On Mon, Jul 07, 2008 at 01:48:32PM +1000, Michael Ellerman wrote:
> Yeah seriously :) The _ is part of it, but MSI_ATTRIB is uglier than
> PCI_CAP_ID_MSI exactly because it's not PCI_CAP_ID_MSI, which exists and
> is well defined and is used in the rest of the code.
Here's an improvement over both the status quo and my patch -- simply
use a single bit called is_msix.
> I didn't say it was a queue, but a Q ;) But I agree it's not a good
> name, the spec calls it "multiple message enable", nvec would match the
> existing code best, or log_nvec.
I don't see what's wrong with 'multiple'. log_nvec is clunky, and
'multiple' works well as a boolean (since 0 means 1 interrupt).
> > > If you're worried about bloating msi_desc, there's several fields in
> > > there that are per-device not per-desc, so we could do another patch to
> > > move them into pci_dev or something hanging off it, eg.
> > > pci_dev->msi_info rather than storing them in every desc.
Ouch. I just used pahole and discovered we were using 72 bytes on
64-bit. A swift rearrangement of a u16 gets us back down to 64.
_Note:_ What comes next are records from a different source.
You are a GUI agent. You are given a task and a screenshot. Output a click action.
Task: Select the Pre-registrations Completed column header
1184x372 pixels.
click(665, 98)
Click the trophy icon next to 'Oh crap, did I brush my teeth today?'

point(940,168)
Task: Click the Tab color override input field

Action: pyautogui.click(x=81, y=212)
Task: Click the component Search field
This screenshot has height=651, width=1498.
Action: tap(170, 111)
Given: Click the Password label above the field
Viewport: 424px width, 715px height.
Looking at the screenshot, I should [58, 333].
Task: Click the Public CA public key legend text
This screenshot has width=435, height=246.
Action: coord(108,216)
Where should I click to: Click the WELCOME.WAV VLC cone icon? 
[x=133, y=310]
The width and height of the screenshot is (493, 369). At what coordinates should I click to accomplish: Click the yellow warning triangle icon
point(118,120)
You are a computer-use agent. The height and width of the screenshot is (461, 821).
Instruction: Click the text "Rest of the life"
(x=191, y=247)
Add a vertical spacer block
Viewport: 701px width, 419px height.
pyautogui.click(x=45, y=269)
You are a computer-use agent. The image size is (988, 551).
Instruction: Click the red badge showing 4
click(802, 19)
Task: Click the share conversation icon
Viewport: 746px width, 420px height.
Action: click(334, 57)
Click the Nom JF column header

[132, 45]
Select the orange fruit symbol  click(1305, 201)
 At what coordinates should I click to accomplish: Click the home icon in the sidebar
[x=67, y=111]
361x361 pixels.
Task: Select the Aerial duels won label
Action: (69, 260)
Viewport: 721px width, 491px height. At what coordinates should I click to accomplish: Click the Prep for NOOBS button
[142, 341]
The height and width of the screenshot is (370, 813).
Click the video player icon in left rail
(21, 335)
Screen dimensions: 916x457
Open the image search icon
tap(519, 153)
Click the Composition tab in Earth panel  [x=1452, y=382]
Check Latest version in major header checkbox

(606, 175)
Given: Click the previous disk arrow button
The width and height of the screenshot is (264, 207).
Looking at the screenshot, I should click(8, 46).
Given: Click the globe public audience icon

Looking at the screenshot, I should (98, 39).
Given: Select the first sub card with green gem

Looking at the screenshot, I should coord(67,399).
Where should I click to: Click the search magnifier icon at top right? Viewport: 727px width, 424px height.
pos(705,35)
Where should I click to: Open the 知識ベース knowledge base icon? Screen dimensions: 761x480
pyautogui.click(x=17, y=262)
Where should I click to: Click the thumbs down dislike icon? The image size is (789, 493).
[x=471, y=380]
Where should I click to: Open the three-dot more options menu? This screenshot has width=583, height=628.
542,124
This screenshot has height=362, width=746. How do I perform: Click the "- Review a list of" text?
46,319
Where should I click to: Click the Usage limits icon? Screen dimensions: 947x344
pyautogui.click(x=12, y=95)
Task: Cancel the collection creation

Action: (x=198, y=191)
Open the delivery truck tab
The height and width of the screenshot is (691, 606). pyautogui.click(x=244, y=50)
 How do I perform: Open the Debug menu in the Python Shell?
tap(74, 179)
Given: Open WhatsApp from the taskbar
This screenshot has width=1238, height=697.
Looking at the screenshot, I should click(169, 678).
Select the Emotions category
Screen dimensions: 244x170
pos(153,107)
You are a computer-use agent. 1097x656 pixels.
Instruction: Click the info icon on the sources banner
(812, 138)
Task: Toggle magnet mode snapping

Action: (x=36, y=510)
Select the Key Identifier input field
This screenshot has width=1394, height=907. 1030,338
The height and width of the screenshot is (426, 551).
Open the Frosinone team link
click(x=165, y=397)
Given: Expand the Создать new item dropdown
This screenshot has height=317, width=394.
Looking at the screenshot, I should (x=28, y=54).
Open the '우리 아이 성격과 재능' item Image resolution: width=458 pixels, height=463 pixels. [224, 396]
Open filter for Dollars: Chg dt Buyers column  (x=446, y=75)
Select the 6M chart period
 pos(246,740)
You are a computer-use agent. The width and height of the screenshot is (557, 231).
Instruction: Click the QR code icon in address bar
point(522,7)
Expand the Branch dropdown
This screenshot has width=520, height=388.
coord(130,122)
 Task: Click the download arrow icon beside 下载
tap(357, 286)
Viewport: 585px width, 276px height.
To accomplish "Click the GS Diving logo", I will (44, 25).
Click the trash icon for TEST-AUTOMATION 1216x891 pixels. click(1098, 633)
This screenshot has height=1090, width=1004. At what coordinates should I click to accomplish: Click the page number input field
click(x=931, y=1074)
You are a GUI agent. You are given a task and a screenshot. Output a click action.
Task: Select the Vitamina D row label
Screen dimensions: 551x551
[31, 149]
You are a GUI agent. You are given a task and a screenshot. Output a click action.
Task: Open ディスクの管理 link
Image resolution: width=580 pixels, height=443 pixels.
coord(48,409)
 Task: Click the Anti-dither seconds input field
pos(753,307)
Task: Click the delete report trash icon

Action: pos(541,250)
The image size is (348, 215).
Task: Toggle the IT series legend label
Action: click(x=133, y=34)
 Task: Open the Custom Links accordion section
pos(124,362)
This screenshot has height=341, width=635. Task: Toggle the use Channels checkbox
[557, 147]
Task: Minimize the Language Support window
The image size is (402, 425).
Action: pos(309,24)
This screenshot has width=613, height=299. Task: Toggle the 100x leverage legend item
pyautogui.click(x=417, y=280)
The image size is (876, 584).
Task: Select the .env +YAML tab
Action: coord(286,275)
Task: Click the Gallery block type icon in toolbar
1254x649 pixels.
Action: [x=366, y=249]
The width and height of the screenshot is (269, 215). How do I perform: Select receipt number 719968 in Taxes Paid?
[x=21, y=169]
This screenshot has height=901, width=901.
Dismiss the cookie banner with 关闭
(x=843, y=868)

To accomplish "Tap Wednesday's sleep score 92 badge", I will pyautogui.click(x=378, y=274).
Here's the replacement patch:
diff --git a/drivers/pci/msi.c b/drivers/pci/msi.c
index 8c61304..8f7e483 100644
--- a/drivers/pci/msi.c
+++ b/drivers/pci/msi.c
@@ -106,20 +106,10 @@ static void msix_flush_writes(unsigned int irq)
entry = get_irq_msi(irq);
BUG_ON(!entry || !entry->dev);
- switch (entry->msi_attrib.type) {
- case PCI_CAP_ID_MSI:
- /* nothing to do */
- break;
- case PCI_CAP_ID_MSIX:
- {
+ if (entry->msi_attrib.is_msix) {
int offset = entry->msi_attrib.entry_nr * PCI_MSIX_ENTRY_SIZE +
PCI_MSIX_ENTRY_VECTOR_CTRL_OFFSET;
readl(entry->mask_base + offset);
- break;
- }
- default:
- BUG();
- break;
}
}
@@ -129,8 +119,12 @@ static void msi_set_mask_bits(unsigned int irq, u32 mask, u32 flag)
entry = get_irq_msi(irq);
BUG_ON(!entry || !entry->dev);
- switch (entry->msi_attrib.type) {
- case PCI_CAP_ID_MSI:
+ if (entry->msi_attrib.is_msix) {
+ int offset = entry->msi_attrib.entry_nr * PCI_MSIX_ENTRY_SIZE +
+ PCI_MSIX_ENTRY_VECTOR_CTRL_OFFSET;
+ writel(flag, entry->mask_base + offset);
+ readl(entry->mask_base + offset);
+ } else {
if (entry->msi_attrib.maskbit) {
int pos;
u32 mask_bits;
@@ -143,18 +137,6 @@ static void msi_set_mask_bits(unsigned int irq, u32 mask, u32 flag)
} else {
msi_set_enable(entry->dev, !flag);
}
- break;
- case PCI_CAP_ID_MSIX:
- {
- int offset = entry->msi_attrib.entry_nr * PCI_MSIX_ENTRY_SIZE +
- PCI_MSIX_ENTRY_VECTOR_CTRL_OFFSET;
- writel(flag, entry->mask_base + offset);
- readl(entry->mask_base + offset);
- break;
- }
- default:
- BUG();
- break;
}
entry->msi_attrib.masked = !!flag;
}
@@ -162,9 +144,14 @@ static void msi_set_mask_bits(unsigned int irq, u32 mask, u32 flag)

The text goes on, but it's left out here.